In his dialogue with Pierre Changeaux, titled What Makes Us Think?, Paul Ricoeur (pp. 203–206) draws attention to the thoughts of Hans Jonas and Emile Canguilhem on the philosophy of biology. In Organismus und Freiheit, for example, Jonas considers the phenomenon of autointegration and the attendant notion of an individual. Jonas's point is that "the price of individuation … is the growing awareness of the otherness of the world and the growing solitude of the self." Ricoeur goes on to note one of Canguilhem's major claims in La Connaissance de la vie: "The peculiar characteristic of living beings … is that each of us make a milieu for themselves." Ricoeur then recalls (p. 207) how Jonas "attempted … to show how already in the 'simplest' true organism––existing by way of metabolism, and thereby self-dependent and other-dependent at once––the horizons of selfhood, world and time, under the imperious alternative of being or nonbeing, are silhouetted in a prenatal form." In other words, to live is to spread outward––while still maintaining an individualized limitation-space vitally separate from "everything else." As the ancients put it, "Bonum diffusum est sui [The good is diffusive of itself]."

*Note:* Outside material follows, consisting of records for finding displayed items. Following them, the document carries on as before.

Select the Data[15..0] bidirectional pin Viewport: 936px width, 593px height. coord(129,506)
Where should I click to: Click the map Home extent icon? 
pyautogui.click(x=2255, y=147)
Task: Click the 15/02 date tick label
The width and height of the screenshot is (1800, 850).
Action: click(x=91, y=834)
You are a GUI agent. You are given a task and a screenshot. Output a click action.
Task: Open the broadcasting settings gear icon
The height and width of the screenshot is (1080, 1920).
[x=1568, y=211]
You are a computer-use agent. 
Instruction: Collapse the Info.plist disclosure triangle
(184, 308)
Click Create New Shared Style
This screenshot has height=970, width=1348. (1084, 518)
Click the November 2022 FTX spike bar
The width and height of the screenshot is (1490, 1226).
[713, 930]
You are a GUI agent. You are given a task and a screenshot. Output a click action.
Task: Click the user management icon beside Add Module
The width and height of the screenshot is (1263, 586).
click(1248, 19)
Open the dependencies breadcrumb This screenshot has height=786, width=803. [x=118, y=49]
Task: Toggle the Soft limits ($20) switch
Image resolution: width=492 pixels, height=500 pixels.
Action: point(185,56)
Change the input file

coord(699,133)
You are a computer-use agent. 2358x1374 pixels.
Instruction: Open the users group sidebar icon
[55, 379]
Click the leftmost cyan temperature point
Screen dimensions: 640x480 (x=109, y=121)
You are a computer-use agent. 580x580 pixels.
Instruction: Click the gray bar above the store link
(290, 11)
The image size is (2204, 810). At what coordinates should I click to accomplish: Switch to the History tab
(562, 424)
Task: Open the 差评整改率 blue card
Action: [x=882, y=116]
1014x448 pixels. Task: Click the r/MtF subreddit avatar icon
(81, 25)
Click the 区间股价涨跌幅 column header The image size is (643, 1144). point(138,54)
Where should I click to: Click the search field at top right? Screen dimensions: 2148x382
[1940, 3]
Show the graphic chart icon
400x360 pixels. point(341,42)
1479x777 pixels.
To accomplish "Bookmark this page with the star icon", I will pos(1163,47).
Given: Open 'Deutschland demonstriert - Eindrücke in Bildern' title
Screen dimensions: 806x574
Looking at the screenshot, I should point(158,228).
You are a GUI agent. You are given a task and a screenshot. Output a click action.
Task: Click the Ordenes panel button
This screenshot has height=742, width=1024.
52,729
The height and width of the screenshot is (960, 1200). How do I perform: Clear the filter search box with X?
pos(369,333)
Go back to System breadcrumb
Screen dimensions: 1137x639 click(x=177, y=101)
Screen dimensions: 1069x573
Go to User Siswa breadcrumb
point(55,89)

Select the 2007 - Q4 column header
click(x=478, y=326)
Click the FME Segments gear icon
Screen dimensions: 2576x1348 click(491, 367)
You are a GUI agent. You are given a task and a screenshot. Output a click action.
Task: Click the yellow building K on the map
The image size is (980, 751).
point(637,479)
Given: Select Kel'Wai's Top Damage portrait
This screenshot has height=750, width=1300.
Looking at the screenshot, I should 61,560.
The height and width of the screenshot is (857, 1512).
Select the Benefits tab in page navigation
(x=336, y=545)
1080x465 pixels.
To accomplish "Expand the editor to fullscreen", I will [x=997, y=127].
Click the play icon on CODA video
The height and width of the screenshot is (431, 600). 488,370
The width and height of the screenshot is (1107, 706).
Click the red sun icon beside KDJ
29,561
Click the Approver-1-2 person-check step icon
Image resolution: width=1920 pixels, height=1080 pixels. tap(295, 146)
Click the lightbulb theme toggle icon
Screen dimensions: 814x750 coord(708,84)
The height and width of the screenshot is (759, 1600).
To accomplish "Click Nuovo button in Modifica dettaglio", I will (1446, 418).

In the same way that an organism exists only by being "membranized" (i.e., bounded-apart-from other entities) in its surroundings, so the Universe qua One-Together* exists in its ontological totality only by being bounded off from the greater "Being-environment" of God's own Eternal Being. The spatiotemporal membranes of the cosmos are analogous to the cellular boundaries of any cell in a larger organ/organism. If God were merely "some other object" in some imagined hyperspace, He would just be a part, a member, of the Universe. But the point here is that God is not just some 'bigger', even 'biggest', object. Rather, the entire existence of the Universe, as a dynamic assembly of subparts, requires a fundamental "membrane" limitation for its own proper structure. The Universe and God exist in fundamentally different ways. Just as a cell completely depends on its environment for its nourishment and sustenance, without simply dissolving into the environment, so the cosmos depends on God as the source of its "ontic sustenance." The analogy is asymmetrical in the same way that an environment, like God, does not depend on or derive from any of the cells which it engenders and sustains. Infinity is not a proper object of empirical science, therefore if the Universe is simply posited to be "infinite like God," then the Universe eo ipso ceases to be an object of empirical science. God, by contrast, is a proper object of metaphysical inquiry, and therefore ought not be penalized for failing to be "an empirical reality."

* Universum, as it was coined by Lucretius in De Rerum Natura (bk. IV, line 262), basically means "rolled/wrapped into one." This is quite amusing, considering how we often refer to the universe as "the Whole Enchilada"!